Return all of the lines below without changing any character.
* START Material to process *
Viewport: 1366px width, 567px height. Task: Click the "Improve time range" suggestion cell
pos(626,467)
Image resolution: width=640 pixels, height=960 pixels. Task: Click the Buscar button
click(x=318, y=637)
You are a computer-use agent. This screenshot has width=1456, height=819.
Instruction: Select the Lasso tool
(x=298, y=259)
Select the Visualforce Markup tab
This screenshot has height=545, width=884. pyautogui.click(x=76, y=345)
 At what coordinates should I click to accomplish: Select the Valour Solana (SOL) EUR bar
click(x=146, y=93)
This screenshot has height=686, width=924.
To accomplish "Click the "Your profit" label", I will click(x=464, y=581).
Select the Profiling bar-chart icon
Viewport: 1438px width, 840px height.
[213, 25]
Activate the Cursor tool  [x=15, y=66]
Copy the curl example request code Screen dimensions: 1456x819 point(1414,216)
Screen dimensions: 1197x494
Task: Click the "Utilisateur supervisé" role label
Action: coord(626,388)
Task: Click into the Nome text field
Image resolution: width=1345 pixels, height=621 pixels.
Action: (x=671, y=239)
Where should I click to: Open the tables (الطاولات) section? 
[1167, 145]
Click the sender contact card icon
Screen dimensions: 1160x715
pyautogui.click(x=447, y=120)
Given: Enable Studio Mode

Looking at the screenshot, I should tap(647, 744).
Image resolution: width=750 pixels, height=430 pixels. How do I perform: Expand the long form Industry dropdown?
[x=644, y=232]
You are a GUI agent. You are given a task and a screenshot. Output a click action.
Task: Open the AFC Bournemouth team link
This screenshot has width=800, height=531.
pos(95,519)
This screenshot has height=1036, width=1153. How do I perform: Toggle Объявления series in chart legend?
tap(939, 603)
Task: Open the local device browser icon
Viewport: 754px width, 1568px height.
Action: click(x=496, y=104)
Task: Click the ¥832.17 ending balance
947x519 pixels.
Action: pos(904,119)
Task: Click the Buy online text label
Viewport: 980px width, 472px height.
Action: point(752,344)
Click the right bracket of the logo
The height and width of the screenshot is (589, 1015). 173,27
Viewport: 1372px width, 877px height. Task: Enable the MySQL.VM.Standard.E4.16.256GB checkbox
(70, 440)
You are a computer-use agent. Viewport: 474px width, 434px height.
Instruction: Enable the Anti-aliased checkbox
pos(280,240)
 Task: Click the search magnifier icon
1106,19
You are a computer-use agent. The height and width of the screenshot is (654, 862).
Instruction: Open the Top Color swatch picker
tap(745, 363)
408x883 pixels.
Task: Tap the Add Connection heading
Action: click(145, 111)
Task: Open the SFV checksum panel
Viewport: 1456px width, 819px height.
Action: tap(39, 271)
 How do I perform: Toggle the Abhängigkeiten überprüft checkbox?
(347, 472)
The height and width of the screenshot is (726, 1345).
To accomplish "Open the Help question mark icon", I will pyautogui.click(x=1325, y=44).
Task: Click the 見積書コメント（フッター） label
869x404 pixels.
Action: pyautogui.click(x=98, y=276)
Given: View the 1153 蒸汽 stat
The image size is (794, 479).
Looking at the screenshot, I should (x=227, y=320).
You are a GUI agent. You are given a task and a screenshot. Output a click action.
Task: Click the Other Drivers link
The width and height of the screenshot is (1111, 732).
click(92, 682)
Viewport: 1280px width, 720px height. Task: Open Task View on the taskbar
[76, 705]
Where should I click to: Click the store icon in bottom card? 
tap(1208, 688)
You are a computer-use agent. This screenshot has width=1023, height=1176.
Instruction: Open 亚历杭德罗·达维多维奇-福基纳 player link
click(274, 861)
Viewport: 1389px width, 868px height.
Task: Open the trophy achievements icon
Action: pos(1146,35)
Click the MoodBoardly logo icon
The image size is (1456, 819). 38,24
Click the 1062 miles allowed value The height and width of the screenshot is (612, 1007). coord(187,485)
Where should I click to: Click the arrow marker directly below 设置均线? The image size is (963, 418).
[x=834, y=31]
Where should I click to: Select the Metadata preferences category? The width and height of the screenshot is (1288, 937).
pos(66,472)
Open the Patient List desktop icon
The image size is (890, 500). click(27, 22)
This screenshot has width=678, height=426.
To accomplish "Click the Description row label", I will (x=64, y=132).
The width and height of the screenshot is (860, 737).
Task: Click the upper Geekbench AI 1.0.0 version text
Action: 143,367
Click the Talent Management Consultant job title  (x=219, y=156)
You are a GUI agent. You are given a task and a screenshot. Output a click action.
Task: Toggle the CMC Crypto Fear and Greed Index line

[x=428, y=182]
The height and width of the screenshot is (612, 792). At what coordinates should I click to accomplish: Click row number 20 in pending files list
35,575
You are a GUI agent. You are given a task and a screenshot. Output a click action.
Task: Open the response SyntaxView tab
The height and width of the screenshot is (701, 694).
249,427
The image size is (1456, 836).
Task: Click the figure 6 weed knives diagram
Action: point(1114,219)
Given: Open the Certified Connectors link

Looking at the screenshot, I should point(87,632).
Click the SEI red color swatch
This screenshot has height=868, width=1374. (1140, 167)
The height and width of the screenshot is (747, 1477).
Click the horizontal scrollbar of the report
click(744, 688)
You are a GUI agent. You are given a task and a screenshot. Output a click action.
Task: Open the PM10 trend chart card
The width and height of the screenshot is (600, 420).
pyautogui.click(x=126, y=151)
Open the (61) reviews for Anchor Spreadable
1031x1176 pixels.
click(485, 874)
* END Material to process *
**Task response**
Viewport: 1366px width, 567px height. Task: Click the "Improve time range" suggestion cell
pos(626,467)
Image resolution: width=640 pixels, height=960 pixels. Task: Click the Buscar button
click(x=318, y=637)
You are a computer-use agent. This screenshot has width=1456, height=819.
Instruction: Select the Lasso tool
(x=298, y=259)
Select the Visualforce Markup tab
This screenshot has height=545, width=884. pyautogui.click(x=76, y=345)
 At what coordinates should I click to accomplish: Select the Valour Solana (SOL) EUR bar
click(x=146, y=93)
This screenshot has height=686, width=924.
To accomplish "Click the "Your profit" label", I will click(x=464, y=581).
Select the Profiling bar-chart icon
Viewport: 1438px width, 840px height.
[213, 25]
Activate the Cursor tool  [x=15, y=66]
Copy the curl example request code Screen dimensions: 1456x819 point(1414,216)
Screen dimensions: 1197x494
Task: Click the "Utilisateur supervisé" role label
Action: coord(626,388)
Task: Click into the Nome text field
Image resolution: width=1345 pixels, height=621 pixels.
Action: (x=671, y=239)
Where should I click to: Open the tables (الطاولات) section? 
[1167, 145]
Click the sender contact card icon
Screen dimensions: 1160x715
pyautogui.click(x=447, y=120)
Given: Enable Studio Mode

Looking at the screenshot, I should tap(647, 744).
Image resolution: width=750 pixels, height=430 pixels. How do I perform: Expand the long form Industry dropdown?
[x=644, y=232]
You are a GUI agent. You are given a task and a screenshot. Output a click action.
Task: Open the AFC Bournemouth team link
This screenshot has width=800, height=531.
pos(95,519)
This screenshot has height=1036, width=1153. How do I perform: Toggle Объявления series in chart legend?
tap(939, 603)
Task: Open the local device browser icon
Viewport: 754px width, 1568px height.
Action: click(x=496, y=104)
Task: Click the ¥832.17 ending balance
947x519 pixels.
Action: pos(904,119)
Task: Click the Buy online text label
Viewport: 980px width, 472px height.
Action: point(752,344)
Click the right bracket of the logo
The height and width of the screenshot is (589, 1015). 173,27
Viewport: 1372px width, 877px height. Task: Enable the MySQL.VM.Standard.E4.16.256GB checkbox
(70, 440)
You are a computer-use agent. Viewport: 474px width, 434px height.
Instruction: Enable the Anti-aliased checkbox
pos(280,240)
 Task: Click the search magnifier icon
1106,19
You are a computer-use agent. The height and width of the screenshot is (654, 862).
Instruction: Open the Top Color swatch picker
tap(745, 363)
408x883 pixels.
Task: Tap the Add Connection heading
Action: click(145, 111)
Task: Open the SFV checksum panel
Viewport: 1456px width, 819px height.
Action: tap(39, 271)
 How do I perform: Toggle the Abhängigkeiten überprüft checkbox?
(347, 472)
The height and width of the screenshot is (726, 1345).
To accomplish "Open the Help question mark icon", I will pyautogui.click(x=1325, y=44).
Task: Click the 見積書コメント（フッター） label
869x404 pixels.
Action: pyautogui.click(x=98, y=276)
Given: View the 1153 蒸汽 stat
The image size is (794, 479).
Looking at the screenshot, I should (x=227, y=320).
You are a GUI agent. You are given a task and a screenshot. Output a click action.
Task: Click the Other Drivers link
The width and height of the screenshot is (1111, 732).
click(92, 682)
Viewport: 1280px width, 720px height. Task: Open Task View on the taskbar
[76, 705]
Where should I click to: Click the store icon in bottom card? 
tap(1208, 688)
You are a computer-use agent. This screenshot has width=1023, height=1176.
Instruction: Open 亚历杭德罗·达维多维奇-福基纳 player link
click(274, 861)
Viewport: 1389px width, 868px height.
Task: Open the trophy achievements icon
Action: pos(1146,35)
Click the MoodBoardly logo icon
The image size is (1456, 819). 38,24
Click the 1062 miles allowed value The height and width of the screenshot is (612, 1007). coord(187,485)
Where should I click to: Click the arrow marker directly below 设置均线? The image size is (963, 418).
[x=834, y=31]
Where should I click to: Select the Metadata preferences category? The width and height of the screenshot is (1288, 937).
pos(66,472)
Open the Patient List desktop icon
The image size is (890, 500). click(27, 22)
This screenshot has width=678, height=426.
To accomplish "Click the Description row label", I will (x=64, y=132).
The width and height of the screenshot is (860, 737).
Task: Click the upper Geekbench AI 1.0.0 version text
Action: 143,367
Click the Talent Management Consultant job title  (x=219, y=156)
You are a GUI agent. You are given a task and a screenshot. Output a click action.
Task: Toggle the CMC Crypto Fear and Greed Index line

[x=428, y=182]
The height and width of the screenshot is (612, 792). At what coordinates should I click to accomplish: Click row number 20 in pending files list
35,575
You are a GUI agent. You are given a task and a screenshot. Output a click action.
Task: Open the response SyntaxView tab
The height and width of the screenshot is (701, 694).
249,427
The image size is (1456, 836).
Task: Click the figure 6 weed knives diagram
Action: point(1114,219)
Given: Open the Certified Connectors link

Looking at the screenshot, I should point(87,632).
Click the SEI red color swatch
This screenshot has height=868, width=1374. (1140, 167)
The height and width of the screenshot is (747, 1477).
Click the horizontal scrollbar of the report
click(744, 688)
You are a GUI agent. You are given a task and a screenshot. Output a click action.
Task: Open the PM10 trend chart card
The width and height of the screenshot is (600, 420).
pyautogui.click(x=126, y=151)
Open the (61) reviews for Anchor Spreadable
1031x1176 pixels.
click(485, 874)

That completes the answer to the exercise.